Ever wonder what it took to get a site to work on those new "web-enabled" cell phones? This short tutorial will do just that by giving you the basics of making your site WAP-enabled using PHP.Reprinted from http://www.gbdirect.co.uk/ with permission.
The UK Geographic Search Engine / Guide was an idea whose genesis occurred whilst our team were having their pre-Christmas drink in The Park on the day before Christmas Eve, 1999. We'd been kicking around a number of ideas about how many of the Internet's users didn't `get' what it could really be made to do when the concept of removing the virtuality and injecting some reality just sort of bubbled up out of thin air. Fuelled with demob-happiness some crazy ideas got discussed and then the blinding flash of the obvious hit us: why can't you search the net based on how near things are to each other rather than the text that documents contain?
Going from the thought to the execution always takes time but we were lucky. As a hobby project (mainly to learn the Qt widget set) I had already built a moving-map GPS package to run on a Linux laptop while driving. Very basic, nothing flashy, but at least it had a crude mapping engine in it. About an hour of hackery on the code hooked it into our php3-based contact manager software and presto: all of our customers' offices popped up on the maps too!
By the end of January a rough prototype of Somewherenear had been built. The location data is stored in a MySQL database and distance-based searching performed very simply by using SQL `select' statements with `where' clauses that limit the latitude and longitude of the items sought. By late March we were ready to release the thing to the world and did, feeling pretty pleased to snaffle the domain name. We know that the radius-selection algorithms won't scale but after chatting with Stuart Green (thanks Stuart), ex Leeds University, we are confident that techniques used in molecular physics can be applied to give us very fast radius detection, at the cost of lots of disk space.
We had always planned to hook the database into location-aware devices. Whether they would be mobile phones or PDAs with GPS in them wasn't clear, but it was obvious that before long people would be out and about with devices that contain browsers and also know about their location. We knew that we would probably have to deliver the data out of the system in various formats. HTML was obvious, and probably WML too, along with other XML derivatives if we proved to have built a useful resource.
Our goal was to be able to go to a strange town, press the `nearest pub' button on whatever the device was and to get a map showing establishments nearby, together with visitors' ratings. Having gone there, you should be able to add your own vote on the quality of the beer, the food, the surroundings and so on, then ask for the nearest good curry house and cashpoint to pay for the food. (Non UK-readers may not be aware of the mystic significance of curry and beer, but believe me, it is extremely important to the UK software industry. Curry houses are by far the most common food outlets in Britain. Even Macdonalds have had to introduce Chicken McTikka to be able to compete; it's just as appealing as their other offerings.)
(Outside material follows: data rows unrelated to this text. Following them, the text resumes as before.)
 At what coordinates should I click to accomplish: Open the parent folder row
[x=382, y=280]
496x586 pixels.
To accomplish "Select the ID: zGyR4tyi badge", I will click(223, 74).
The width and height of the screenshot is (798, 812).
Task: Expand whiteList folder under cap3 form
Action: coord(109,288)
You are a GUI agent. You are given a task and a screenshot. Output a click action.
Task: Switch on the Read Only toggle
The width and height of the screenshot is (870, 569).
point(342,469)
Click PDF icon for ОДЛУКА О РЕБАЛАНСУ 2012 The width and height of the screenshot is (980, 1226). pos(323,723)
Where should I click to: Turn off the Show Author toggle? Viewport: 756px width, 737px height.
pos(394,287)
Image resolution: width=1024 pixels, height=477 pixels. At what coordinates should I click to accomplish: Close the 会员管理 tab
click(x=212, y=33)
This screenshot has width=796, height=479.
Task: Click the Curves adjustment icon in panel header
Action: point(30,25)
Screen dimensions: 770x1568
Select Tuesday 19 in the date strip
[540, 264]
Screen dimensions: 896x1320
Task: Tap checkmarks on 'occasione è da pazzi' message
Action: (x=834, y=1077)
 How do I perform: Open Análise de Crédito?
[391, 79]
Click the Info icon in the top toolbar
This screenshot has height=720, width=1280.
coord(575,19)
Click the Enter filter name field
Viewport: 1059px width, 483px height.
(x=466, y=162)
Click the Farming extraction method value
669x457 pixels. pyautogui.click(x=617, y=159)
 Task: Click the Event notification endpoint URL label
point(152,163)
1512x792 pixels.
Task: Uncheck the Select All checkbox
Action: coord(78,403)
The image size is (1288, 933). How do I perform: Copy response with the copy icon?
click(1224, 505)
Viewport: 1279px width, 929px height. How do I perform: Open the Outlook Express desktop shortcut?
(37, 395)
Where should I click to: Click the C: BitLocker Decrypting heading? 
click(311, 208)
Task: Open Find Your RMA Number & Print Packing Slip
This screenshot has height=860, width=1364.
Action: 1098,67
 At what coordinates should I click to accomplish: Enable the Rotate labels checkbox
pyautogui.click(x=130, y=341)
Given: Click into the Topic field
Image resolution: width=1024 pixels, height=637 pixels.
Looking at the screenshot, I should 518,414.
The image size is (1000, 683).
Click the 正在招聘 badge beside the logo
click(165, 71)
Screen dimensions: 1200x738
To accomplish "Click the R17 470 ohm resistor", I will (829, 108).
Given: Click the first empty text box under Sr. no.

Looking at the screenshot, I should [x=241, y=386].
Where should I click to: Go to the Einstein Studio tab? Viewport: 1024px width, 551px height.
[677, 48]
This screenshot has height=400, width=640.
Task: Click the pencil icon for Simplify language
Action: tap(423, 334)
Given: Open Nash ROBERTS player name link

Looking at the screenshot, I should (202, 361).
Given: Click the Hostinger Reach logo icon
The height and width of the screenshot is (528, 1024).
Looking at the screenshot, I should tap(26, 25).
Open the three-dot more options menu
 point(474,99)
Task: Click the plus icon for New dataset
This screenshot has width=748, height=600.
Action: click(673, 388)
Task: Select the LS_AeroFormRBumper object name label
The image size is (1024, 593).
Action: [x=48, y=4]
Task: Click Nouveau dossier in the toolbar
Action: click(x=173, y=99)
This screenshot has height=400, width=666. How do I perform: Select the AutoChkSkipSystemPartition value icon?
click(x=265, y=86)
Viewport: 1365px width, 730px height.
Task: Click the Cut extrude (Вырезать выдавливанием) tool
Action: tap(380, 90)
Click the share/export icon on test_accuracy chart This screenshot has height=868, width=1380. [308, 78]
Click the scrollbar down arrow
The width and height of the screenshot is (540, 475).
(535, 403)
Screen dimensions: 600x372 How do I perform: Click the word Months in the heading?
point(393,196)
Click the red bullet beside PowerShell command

We had an architecture already prepared for this kind of project, based on CGI programs and pseudo-HTML templates. A description of the TrainingPages training search engine was written up some time ago and has been described in a number of talks I have given. The architecture has some known deficiencies so we thought it was time to move it up to its next stage. Its greatest weakeness is that HTML ends up embedded in the CGI scripts, making them specfic to the delivery format, plus the lack of enough intelligence in the template language itself. Moving on to the next step, I decided to replace the template language with php3 but to enforce a rigid separation of responsibilities. The CGI scripts must do all the data management, the templates must deal with presentation only. This rule is an absolute winner and has proved to be hugely effective.
We still write the CGI programs in C++. It's a proper heavyweight engineering language and frankly I still don't think that Java cuts it on the server side. C++ templates provide so much power to the designer and the ability to use exception-handling to catch errors has saved us acres of code, proving in my mind superiority over Perl or php3 for the core data engine.